How do we improve upon the current version of Quick Estimate and design it in a way that is optimized for flexibility, ease of use, and scalable for future changes in workflow?
1.0's Flow vs 2.0
This project's working title is Mobile Modules 2.0, which gets its name from the concept that there are specific reoccurring mini-flows that appear across various CCC applications, e.g. a common flow for guiding the user to take photos of their vehicle. These smaller building blocks are named modules, and are mixed and matched to create app flows for unique use cases, such as Quick Estimate. These blocks before the redesign were developer constructs, determined by the development team to implement applications in a systematic way.

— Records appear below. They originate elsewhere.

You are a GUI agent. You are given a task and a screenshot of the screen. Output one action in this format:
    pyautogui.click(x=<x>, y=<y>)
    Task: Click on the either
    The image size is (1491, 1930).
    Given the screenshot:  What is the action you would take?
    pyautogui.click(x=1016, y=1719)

The previous design for Quick Estimate features a linear flow that strings together these blocks and asks the user to complete them in one blind shot. The 2.0 redesign proposes an alternate approach where these modules are design-driven and decided on how to best guide the user through the claims process step-by-step.
The Hub & Spoke Screen
The main UX update for the redesign was the introduction of the home screen. Nicknamed the hub and spoke, the home screen features three views centered around the tasks that a user must complete to reach their final goal: obtain a cost of repair for their vehicle, and to schedule an appointment with a repair facility. The new view features a list of remaining tasks and the amount of time it takes to complete them. Additionally, future tasks are unlocked as the user progresses, and provides clarity that the entire process need not be completed in one shot. All work is saved, and the user may navigate this process on their own schedule. Future tasks are still shown to demystify the claims process - users get a clear, partitioned list of what steps they must complete.

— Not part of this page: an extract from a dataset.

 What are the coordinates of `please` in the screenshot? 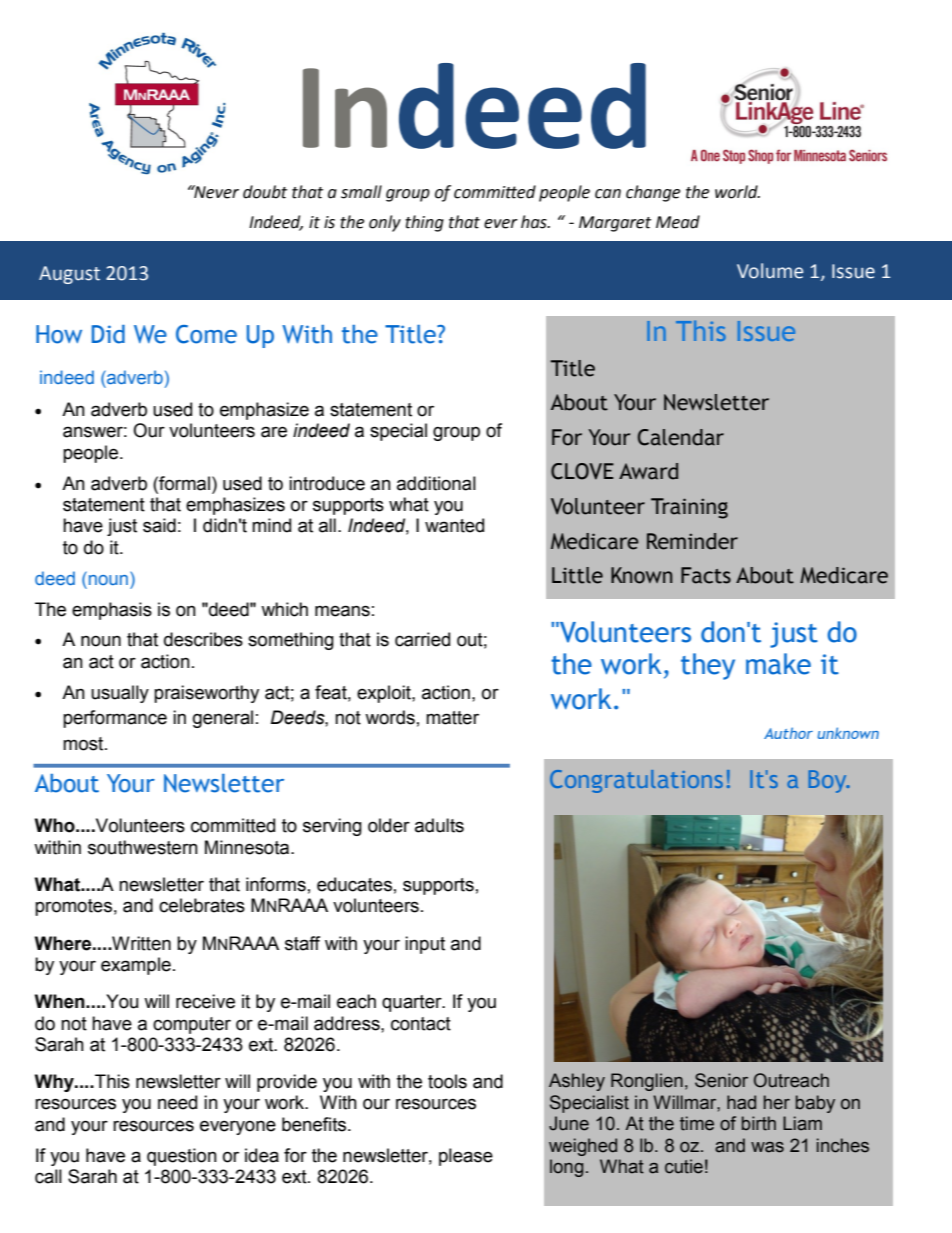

UI Updates: The Design System
The app's UI was also updated to match modern design practices and introduce patterns that can be scaled into other mobile apps in CCC's portfolio. In addition to reusable components, the art style for onboarding illustrations were drawn and developed to further define the visual language of apps in the organization.
Additional UX Updates
Certain screens also got revised as a result of the new design system. Some older designs for example densely packed multiple data inputs onto one screen. Those forms were broken out so that each question received it's own screen. The number of clicks stays the same, but those clicks are now spread out so that the user has an easier time processing and answering these questions. This system also makes this flow more easily configured if certain insurance carriers wanted to add or omit any questions, and avoids the necessity of redesigning the same screen over and over again.
Additional UX Updates
In a similar vein, the linear photo capture flow was redesigned to introduce more clarity and flexibility. Users can now complete the general photos and damage photos of their vehicle in any order. Previously, users had to follow a strict set order of photos in a carousel pattern. This was replaced by an overhead diagram that allows the user to pick and choose which photos they want to take and in what order. The app is more upfront and clear about what is being asked, and the user can complete this step in whatever way best suits them.
Moderated user testing was done to test the app's new designs with users via usertesting.com. Additionally, in-person testing was done to further understand how users felt about the new photo capture process by being asked to use the app to take photos of their own car. Feedback from users were incorporated into the designs before final handoff to development.